Eastbrook Hall, Bradford Methodist Mission

Memories

By Geoffrey Stead

I was first taken to Eastbrook Hall, the Bradford Methodist Mission in Leeds Road, at the age off about five, I think, by my parents who, becoming a bit fed up of the rather boring services at Bethel Methodist Church near where we lived, wanted something more lively and stimulating. At that age, I found all services boring, and the earnest preaching of Dr Maurice Barnett, the then minister, made no impression on me whatever. I shuffled and fidgeted on the hard tip-up seats, saw how small I could fold up my hymn sheet and, if my parents allowed, read Enid Blyton's 'Famous Five' adventures up in the gallery, by keeping the book just below the level of the balustrade, out of sight of the preacher. I used to dread the hymns because I was too shy to be seen singing, and a red-nosed gentleman with a booming voice, who sat nearby, often asked my parents, "why isn't your boy singing?"

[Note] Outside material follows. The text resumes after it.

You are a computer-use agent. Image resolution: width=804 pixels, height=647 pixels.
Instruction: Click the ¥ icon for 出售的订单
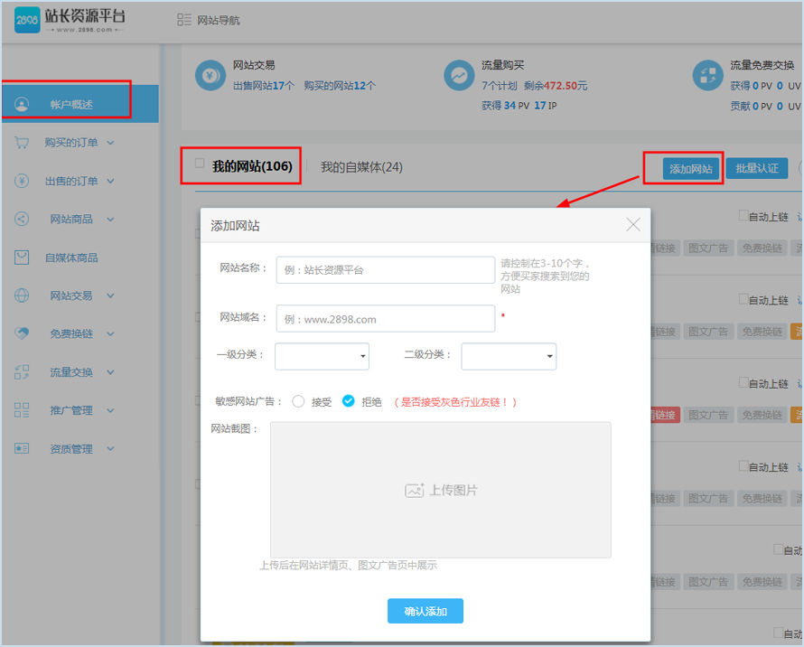[21, 180]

Dr Barnett moved on in 1964, and another minister, Rev Frank Thewlis became the superintendent. Both my parents and I liked his sermons, because they were liberally peppered with humorous illustrations which often had a tenuous link to the theme, but we had a good laugh, so that didn't seem to matter! Besides, I was in my teens by this time, and better able to enjoy the preaching and the hymns.

                            

 

This page was added by Geoffrey Stead on 08/06/2015.
Comments about this page

I can still see the face of the Rev. Dr. Maurice Barnett.  A man with a ruddy face and a beatific smile, as I sat up in the gallery with my grandparents Clement and Clara Hill.  He shook our hands as we left and his face is as clear in my mind as it was all those years ago in the 50s.  Two 'sisters' whose names I can't remember, sat on chairs either side of his on the platform.

By Barbara Whitehead
On 25/10/2016

I vividly remember Eastbrook Hall. Shortly before my father's appointment as Superintendent Minister he visited the church office, with my sister and I in tow. We were curious and had seen the local Telegraph & Argus trumpeting "Bradford boy makes good" - (dad was brought up in Bolton Woods) so we were keen to know what the fuss was about. We, in our early teens and 'waiting patiently' while dad conducted his business, found a door into the main hall. It was dark, of course, so mysterious, but the overwhelming emotion was of huge warmth. I am not a superstitious person, and of course young as we were we knew something of the historic fervour and emotional power felt by congregations in that magnificent space, so I'm sure we projected our knowledge onto the magnificent octagonal interior. But it felt like decades of passion and power seeped out of the very woodwork. To know that we would soon hear it filled with the enthusiastic singing that we'd been born into and to realise that this was one of the powerhouses of our legacy was an awesome experience. Over the years as we came to know the building and the "people called methodists" in Bradford we learned to live and love with as much open-hearted abandon as we were taught to sing. From formal communions that rolled on for ages to youth visits to Coniston chapel, Eastbrook was of course the centre of our lives for many years. But somehow, that memory of standing there together in the gloom and feeling waves of love has never dimmed.